Excerpted text:
********

Jet scripts

Jet scripts: document and sentence processing

When Jet is run in batch mode, the basic unit of processing is the document. In addition, the Jet console can be used to enter and process individual sentences.

Document and sentence processing is controlled by a set of scripts. Each script specifies a series of actions to be performed on a portion of the document. The actions correspond for the most part to the tools or annotators provided with Jet.

Scripts are defined in the Jet configuration file. A script definition has the form

scriptName = action₁, action₂, ...

The following actions are allowed:

tokenize	divide text into tokens
tag(XMLtag)	assign annotation XMLtag to text enclosed in `<XMLtag> ... </XMLtag>`
sentenceSplit	divide text into sentences
lexLookup	look up tokens in lexicon
pruneTags	use HMM POS tagger to select most likely POS from those given in lexicon
tagPOS	use HMM POS tagger to assign Penn POS tags
tagJet	use HMM POS tagger to assign Jet POS tags
tagNames	use HMM name tagger to assign MUC name tags
chunk	use Maxent tagger to identify noun groups
parse	parse sentence using context-free parser
statParse	parse sentence using TreeBank-trained probabilistic parser
pat(patternSetName)	apply patterns in patternSetName
resolve	resolve references
tag : scriptName	apply script scriptName to every instance of text annotated with tag tag

Note the last action: it allows one script to invoke another script over a portion of the text.

********

Records from a pointing dataset
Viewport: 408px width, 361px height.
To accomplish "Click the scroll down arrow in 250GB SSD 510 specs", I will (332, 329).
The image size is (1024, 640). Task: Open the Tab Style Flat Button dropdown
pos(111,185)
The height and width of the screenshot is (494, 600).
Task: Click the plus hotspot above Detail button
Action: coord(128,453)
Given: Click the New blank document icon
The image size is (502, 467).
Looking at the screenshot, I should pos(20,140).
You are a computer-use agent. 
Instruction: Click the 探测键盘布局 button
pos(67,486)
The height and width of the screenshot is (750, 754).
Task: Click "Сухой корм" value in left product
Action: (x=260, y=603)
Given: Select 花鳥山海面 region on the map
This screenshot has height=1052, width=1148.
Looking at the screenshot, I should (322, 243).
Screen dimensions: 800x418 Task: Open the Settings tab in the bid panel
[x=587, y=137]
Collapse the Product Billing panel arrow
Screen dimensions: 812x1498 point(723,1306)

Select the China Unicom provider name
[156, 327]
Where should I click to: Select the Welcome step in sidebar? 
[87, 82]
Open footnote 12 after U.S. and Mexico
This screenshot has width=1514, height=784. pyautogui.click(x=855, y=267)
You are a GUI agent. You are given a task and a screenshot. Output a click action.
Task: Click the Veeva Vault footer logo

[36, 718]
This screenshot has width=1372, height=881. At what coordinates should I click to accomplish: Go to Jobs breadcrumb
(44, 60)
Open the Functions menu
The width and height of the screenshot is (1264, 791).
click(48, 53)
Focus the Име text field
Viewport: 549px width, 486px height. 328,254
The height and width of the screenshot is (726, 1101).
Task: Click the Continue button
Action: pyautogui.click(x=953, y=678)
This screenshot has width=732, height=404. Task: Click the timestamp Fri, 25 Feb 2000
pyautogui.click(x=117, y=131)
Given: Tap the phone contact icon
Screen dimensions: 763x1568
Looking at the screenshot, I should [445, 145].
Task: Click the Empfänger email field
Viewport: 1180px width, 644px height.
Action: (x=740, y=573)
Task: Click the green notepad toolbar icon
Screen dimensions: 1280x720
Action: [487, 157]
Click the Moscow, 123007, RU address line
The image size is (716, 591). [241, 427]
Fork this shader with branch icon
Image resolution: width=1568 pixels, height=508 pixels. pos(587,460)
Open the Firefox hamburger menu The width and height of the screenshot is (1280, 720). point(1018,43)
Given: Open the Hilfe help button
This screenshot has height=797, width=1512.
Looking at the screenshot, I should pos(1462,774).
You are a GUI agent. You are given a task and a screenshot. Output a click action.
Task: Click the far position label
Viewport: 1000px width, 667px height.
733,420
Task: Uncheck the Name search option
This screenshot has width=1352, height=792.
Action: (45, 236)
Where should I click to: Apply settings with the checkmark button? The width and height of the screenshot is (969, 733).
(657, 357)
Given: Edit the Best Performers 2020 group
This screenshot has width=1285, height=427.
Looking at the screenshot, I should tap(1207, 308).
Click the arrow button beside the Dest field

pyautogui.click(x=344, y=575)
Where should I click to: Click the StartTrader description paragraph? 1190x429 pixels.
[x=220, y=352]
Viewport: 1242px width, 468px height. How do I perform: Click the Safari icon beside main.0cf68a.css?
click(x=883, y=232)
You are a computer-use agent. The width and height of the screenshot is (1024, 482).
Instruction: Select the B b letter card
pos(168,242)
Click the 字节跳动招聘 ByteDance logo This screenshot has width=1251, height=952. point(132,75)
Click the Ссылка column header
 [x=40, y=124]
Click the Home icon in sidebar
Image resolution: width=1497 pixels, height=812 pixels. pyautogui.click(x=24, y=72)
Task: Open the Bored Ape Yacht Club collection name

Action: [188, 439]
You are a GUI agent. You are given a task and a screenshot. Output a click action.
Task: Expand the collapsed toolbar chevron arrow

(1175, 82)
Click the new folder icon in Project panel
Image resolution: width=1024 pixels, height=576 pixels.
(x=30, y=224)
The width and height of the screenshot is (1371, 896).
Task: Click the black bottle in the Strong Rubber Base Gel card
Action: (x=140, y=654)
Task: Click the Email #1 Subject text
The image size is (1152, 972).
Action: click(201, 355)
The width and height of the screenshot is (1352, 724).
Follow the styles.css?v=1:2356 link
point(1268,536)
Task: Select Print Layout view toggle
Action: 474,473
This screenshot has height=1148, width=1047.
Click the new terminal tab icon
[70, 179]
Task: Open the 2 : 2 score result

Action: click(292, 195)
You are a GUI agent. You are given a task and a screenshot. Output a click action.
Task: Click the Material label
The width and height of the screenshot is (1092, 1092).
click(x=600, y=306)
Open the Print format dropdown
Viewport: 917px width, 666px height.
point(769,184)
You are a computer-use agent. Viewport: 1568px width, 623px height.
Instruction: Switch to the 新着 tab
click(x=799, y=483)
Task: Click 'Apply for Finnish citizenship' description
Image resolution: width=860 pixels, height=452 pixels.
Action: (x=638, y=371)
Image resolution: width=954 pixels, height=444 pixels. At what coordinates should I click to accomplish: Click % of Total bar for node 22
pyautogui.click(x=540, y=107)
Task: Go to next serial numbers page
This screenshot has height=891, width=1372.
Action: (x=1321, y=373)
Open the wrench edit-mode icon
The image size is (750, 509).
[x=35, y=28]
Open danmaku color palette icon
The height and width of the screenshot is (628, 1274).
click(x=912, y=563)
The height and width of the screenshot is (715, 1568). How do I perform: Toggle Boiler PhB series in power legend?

********

Directive 1: For each statement, say whether it agrees with the Jet scripts text. Answer yes or no and quote the words from the text that decide it. (a) In batch mode, the basic unit Jet processes is the sentence. (b) Scripts are defined in the Jet configuration file. (c) The chunk action relies on an HMM tagger to find noun groups.
Directive 2: According to the Jet scripts text, which action assigns MUC name tags?

Full answer 1:
(a) No: "When Jet is run in batch mode, the basic unit of processing is the document."
(b) Yes: "Scripts are defined in the Jet configuration file."
(c) No: "use Maxent tagger to identify noun groups"

Full answer 2: tagNames